(Raw data)

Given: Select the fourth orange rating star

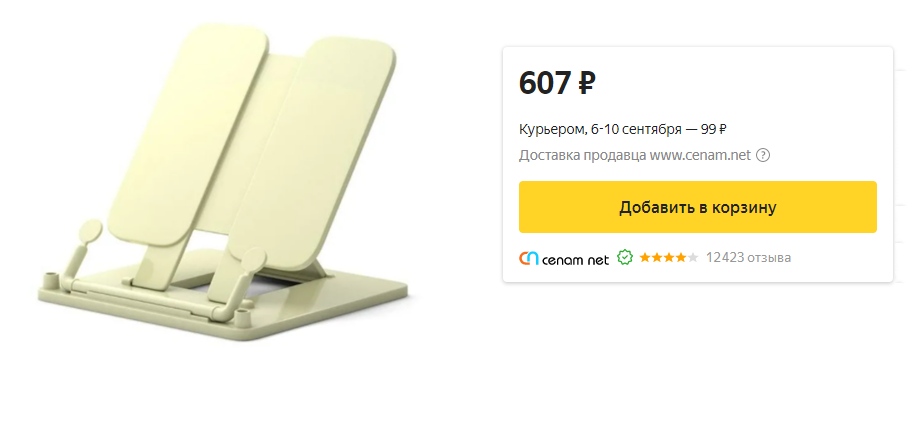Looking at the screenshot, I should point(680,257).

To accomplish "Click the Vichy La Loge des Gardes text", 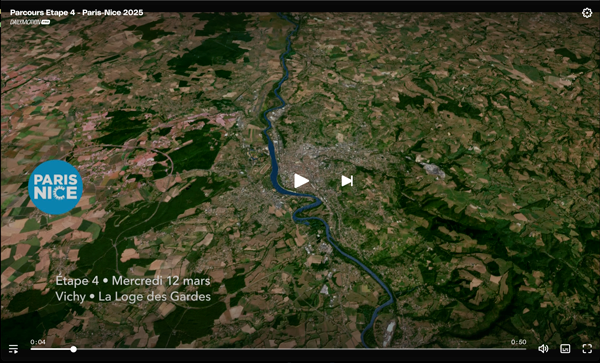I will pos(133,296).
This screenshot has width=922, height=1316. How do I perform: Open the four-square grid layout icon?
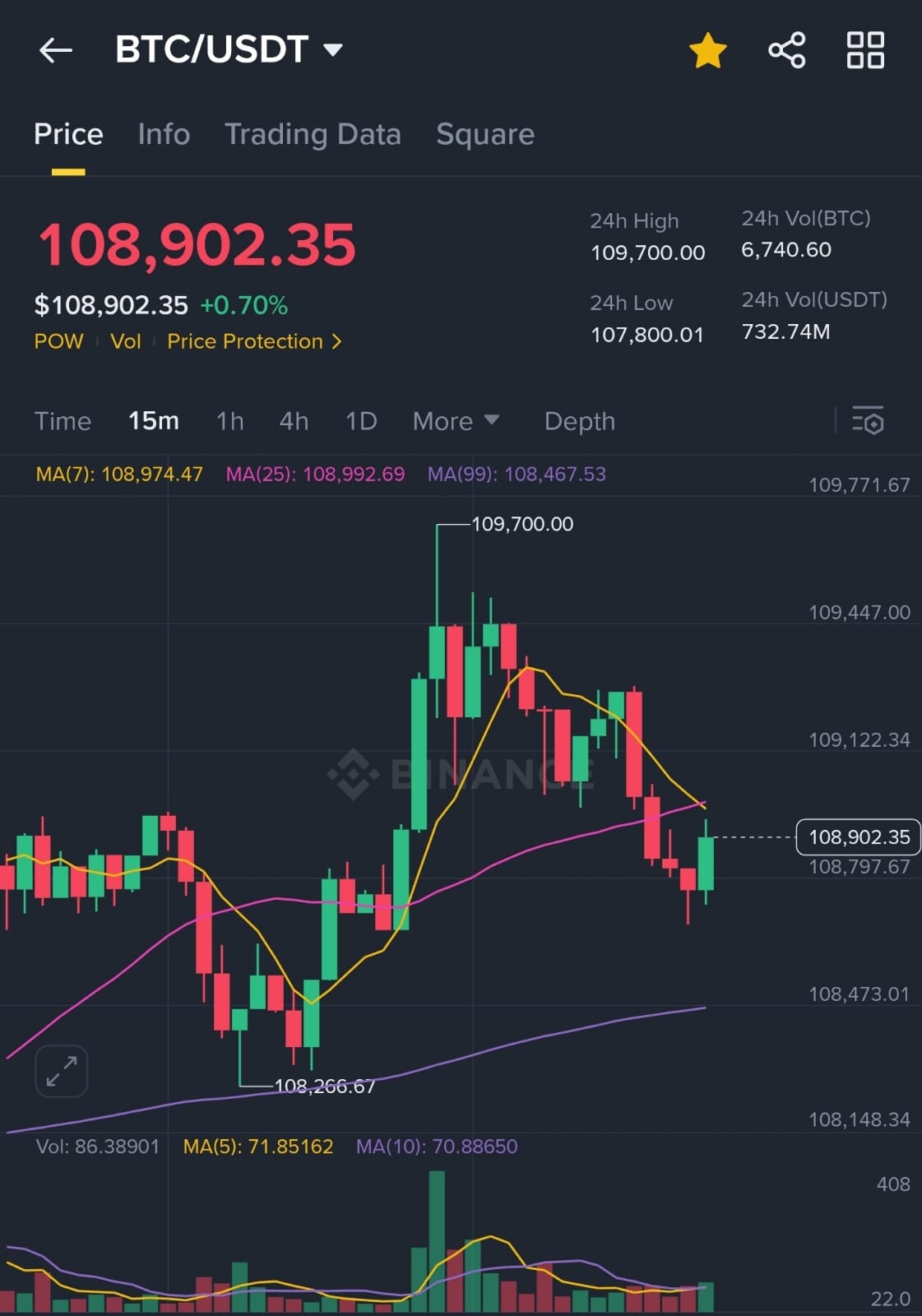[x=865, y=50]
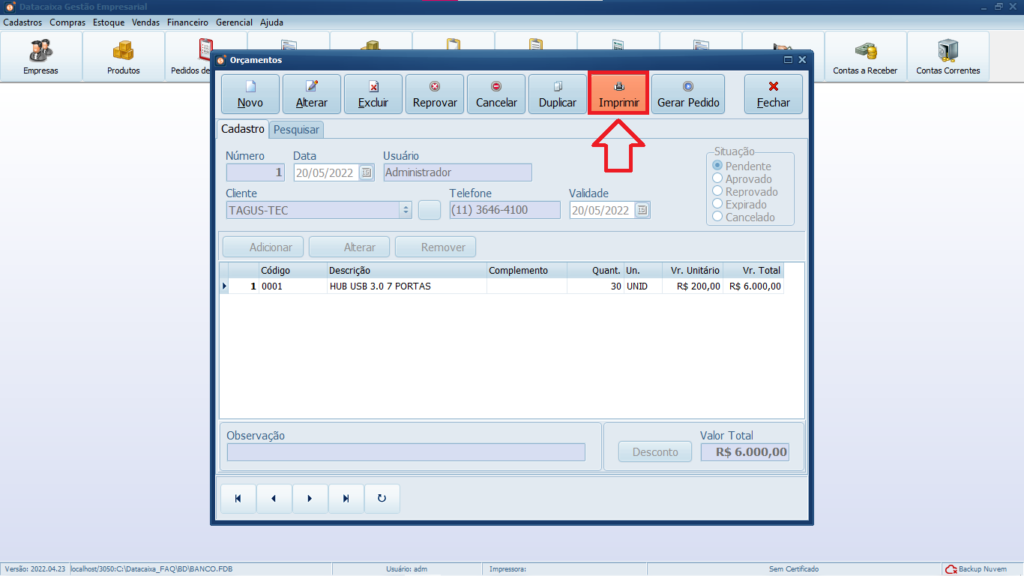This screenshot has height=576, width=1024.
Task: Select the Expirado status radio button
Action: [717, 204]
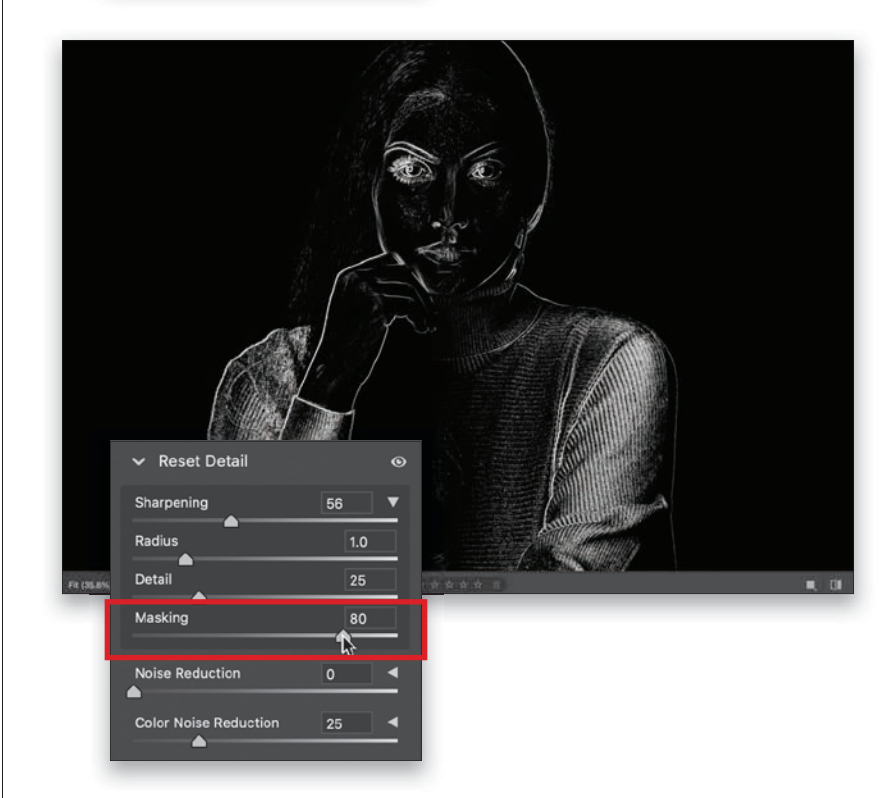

(End Raw data)

= About this exercise =
Restate word for word each line from the one containing "This screenshot has width=922, height=1316." through the end of the material, pictures excluded.

= Solution to this task =
This screenshot has width=922, height=1316. How do I perform: Open the four-square grid layout icon?
[x=865, y=50]
This screenshot has height=576, width=1024.
Task: Select the Expirado status radio button
Action: [717, 204]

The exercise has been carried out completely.